Why The 1987 Act Was Never Going To Cope
The choice to route around the Copyright Act 1987 is defensible on the merits. That Act is silent on machine authorship. Peer-reviewed analysis of Malaysian law notes it "is silent on the legal status of works generated without human intervention" and "excludes the possibility of AI being recognized as an author," in contrast to the UK, whose Copyright, Designs and Patents Act 1988 (s.178) expressly protects computer-generated works by attributing authorship to "the person who made the arrangements" (IJRISS). A statute built around a human author cannot be patched into an output-ownership regime with a few amendments. Bolting AI onto it would produce decades of litigation over definitions the drafters never contemplated.
So the steelman for Malaysia's approach is strong. A purpose-built Bill with an explicit risk classification framework, harm assessment, and incident reporting obligations on both developers and deployers (Marketing-Interactive) gives businesses something the patchwork cannot: a single place to look for the rules. NAIO frames this as the final stage of a deliberate three-phase pathway — standards, then compliance, then legislation — rather than a reflexive crackdown (KPMG Malaysia). That sequencing is more disciplined than the rush we have criticised elsewhere.

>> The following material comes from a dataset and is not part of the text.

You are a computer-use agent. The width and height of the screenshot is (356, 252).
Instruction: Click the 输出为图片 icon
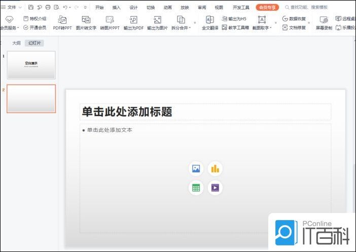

The Input Problem Is Where Good Intentions Go To Die
The danger lies in the input half. Regulating the copyrighted material used to train a model sounds like basic fairness to creators — and it is the strongest argument for the provision. But the practical record is sobering. California's AB 412, which would force AI developers to identify and disclose every copyrighted work in their training data, has been described by the Electronic Frontier Foundation as demanding developers "do the impossible," because frontier models are trained on billions of items whose provenance cannot be reconstructed after the fact (EFF). A disclosure or licensing mandate that is technically uncompliable does not protect creators; it simply makes lawful model-building in Malaysia infeasible and hands the market to firms that train offshore and serve in.

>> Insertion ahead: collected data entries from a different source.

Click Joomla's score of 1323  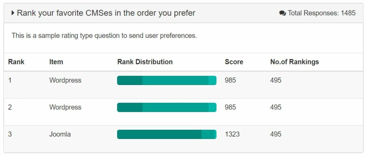(232, 134)
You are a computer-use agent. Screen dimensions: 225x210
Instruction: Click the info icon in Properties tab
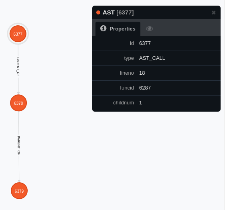(x=103, y=28)
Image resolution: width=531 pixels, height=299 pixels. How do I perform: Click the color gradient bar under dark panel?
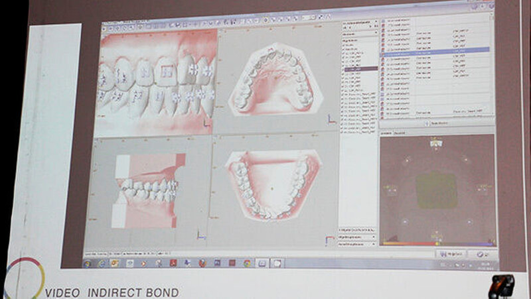[437, 244]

Malaysia's stated ambition — AI-nation status by 2030, an RM2 billion Budget 2026 allocation for sovereign AI cloud infrastructure, and a national standards platform indexing more than 80 ISO/IEC AI standards (KPMG Malaysia) — is a domestic-development play. That ambition is in direct tension with an input rule that punishes anyone who actually trains a model on Malaysian soil. The proportionate design is a transparency-and-remedy regime (documented data sources where feasible, a workable opt-out, and a clear infringement remedy for identifiable harm) — not a pre-clearance mandate that presumes every training run is a licensing event.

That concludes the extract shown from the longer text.